● What you have to do:
Write out the data again in full, keeping every character the same.

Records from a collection
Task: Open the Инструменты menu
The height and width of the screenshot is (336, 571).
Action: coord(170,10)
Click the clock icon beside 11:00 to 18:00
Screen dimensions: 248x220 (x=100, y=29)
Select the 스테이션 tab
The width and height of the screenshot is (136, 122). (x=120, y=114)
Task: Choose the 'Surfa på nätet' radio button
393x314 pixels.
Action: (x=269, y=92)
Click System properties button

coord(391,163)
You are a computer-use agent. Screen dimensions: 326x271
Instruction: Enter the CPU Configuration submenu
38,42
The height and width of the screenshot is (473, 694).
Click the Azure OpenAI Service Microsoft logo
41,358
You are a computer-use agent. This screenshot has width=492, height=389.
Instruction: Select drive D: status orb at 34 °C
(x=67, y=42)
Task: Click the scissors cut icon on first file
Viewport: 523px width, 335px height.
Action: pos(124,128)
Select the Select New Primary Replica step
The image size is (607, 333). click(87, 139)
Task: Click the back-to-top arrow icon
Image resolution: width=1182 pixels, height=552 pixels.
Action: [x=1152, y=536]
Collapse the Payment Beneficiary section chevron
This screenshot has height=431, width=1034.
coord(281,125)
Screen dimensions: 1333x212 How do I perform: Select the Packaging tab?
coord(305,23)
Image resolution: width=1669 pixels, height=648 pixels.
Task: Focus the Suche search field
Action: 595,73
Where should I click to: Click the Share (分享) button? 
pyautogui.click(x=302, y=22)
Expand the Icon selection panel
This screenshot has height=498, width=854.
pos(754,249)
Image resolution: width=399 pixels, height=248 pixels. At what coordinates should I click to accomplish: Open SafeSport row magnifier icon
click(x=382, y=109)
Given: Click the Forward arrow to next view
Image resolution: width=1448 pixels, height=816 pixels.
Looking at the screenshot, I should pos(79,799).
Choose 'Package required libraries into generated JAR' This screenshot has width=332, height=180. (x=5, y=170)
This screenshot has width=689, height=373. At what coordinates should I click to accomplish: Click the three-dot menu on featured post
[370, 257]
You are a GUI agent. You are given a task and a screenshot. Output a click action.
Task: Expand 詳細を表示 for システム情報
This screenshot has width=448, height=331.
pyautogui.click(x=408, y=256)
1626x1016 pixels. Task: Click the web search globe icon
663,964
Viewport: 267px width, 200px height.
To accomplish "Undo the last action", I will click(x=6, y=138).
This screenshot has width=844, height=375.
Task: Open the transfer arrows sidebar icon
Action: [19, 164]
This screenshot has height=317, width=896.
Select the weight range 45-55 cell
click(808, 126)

● Expected output:
Task: Open the Инструменты menu
The height and width of the screenshot is (336, 571).
Action: coord(170,10)
Click the clock icon beside 11:00 to 18:00
Screen dimensions: 248x220 (x=100, y=29)
Select the 스테이션 tab
The width and height of the screenshot is (136, 122). (x=120, y=114)
Task: Choose the 'Surfa på nätet' radio button
393x314 pixels.
Action: (x=269, y=92)
Click System properties button

coord(391,163)
You are a computer-use agent. Screen dimensions: 326x271
Instruction: Enter the CPU Configuration submenu
38,42
The height and width of the screenshot is (473, 694).
Click the Azure OpenAI Service Microsoft logo
41,358
You are a computer-use agent. This screenshot has width=492, height=389.
Instruction: Select drive D: status orb at 34 °C
(x=67, y=42)
Task: Click the scissors cut icon on first file
Viewport: 523px width, 335px height.
Action: pos(124,128)
Select the Select New Primary Replica step
The image size is (607, 333). click(87, 139)
Task: Click the back-to-top arrow icon
Image resolution: width=1182 pixels, height=552 pixels.
Action: [x=1152, y=536]
Collapse the Payment Beneficiary section chevron
This screenshot has height=431, width=1034.
coord(281,125)
Screen dimensions: 1333x212 How do I perform: Select the Packaging tab?
coord(305,23)
Image resolution: width=1669 pixels, height=648 pixels.
Task: Focus the Suche search field
Action: 595,73
Where should I click to: Click the Share (分享) button? 
pyautogui.click(x=302, y=22)
Expand the Icon selection panel
This screenshot has height=498, width=854.
pos(754,249)
Image resolution: width=399 pixels, height=248 pixels. At what coordinates should I click to accomplish: Open SafeSport row magnifier icon
click(x=382, y=109)
Given: Click the Forward arrow to next view
Image resolution: width=1448 pixels, height=816 pixels.
Looking at the screenshot, I should pos(79,799).
Choose 'Package required libraries into generated JAR' This screenshot has width=332, height=180. (x=5, y=170)
This screenshot has width=689, height=373. At what coordinates should I click to accomplish: Click the three-dot menu on featured post
[370, 257]
You are a GUI agent. You are given a task and a screenshot. Output a click action.
Task: Expand 詳細を表示 for システム情報
This screenshot has width=448, height=331.
pyautogui.click(x=408, y=256)
1626x1016 pixels. Task: Click the web search globe icon
663,964
Viewport: 267px width, 200px height.
To accomplish "Undo the last action", I will click(x=6, y=138).
This screenshot has width=844, height=375.
Task: Open the transfer arrows sidebar icon
Action: [19, 164]
This screenshot has height=317, width=896.
Select the weight range 45-55 cell
click(808, 126)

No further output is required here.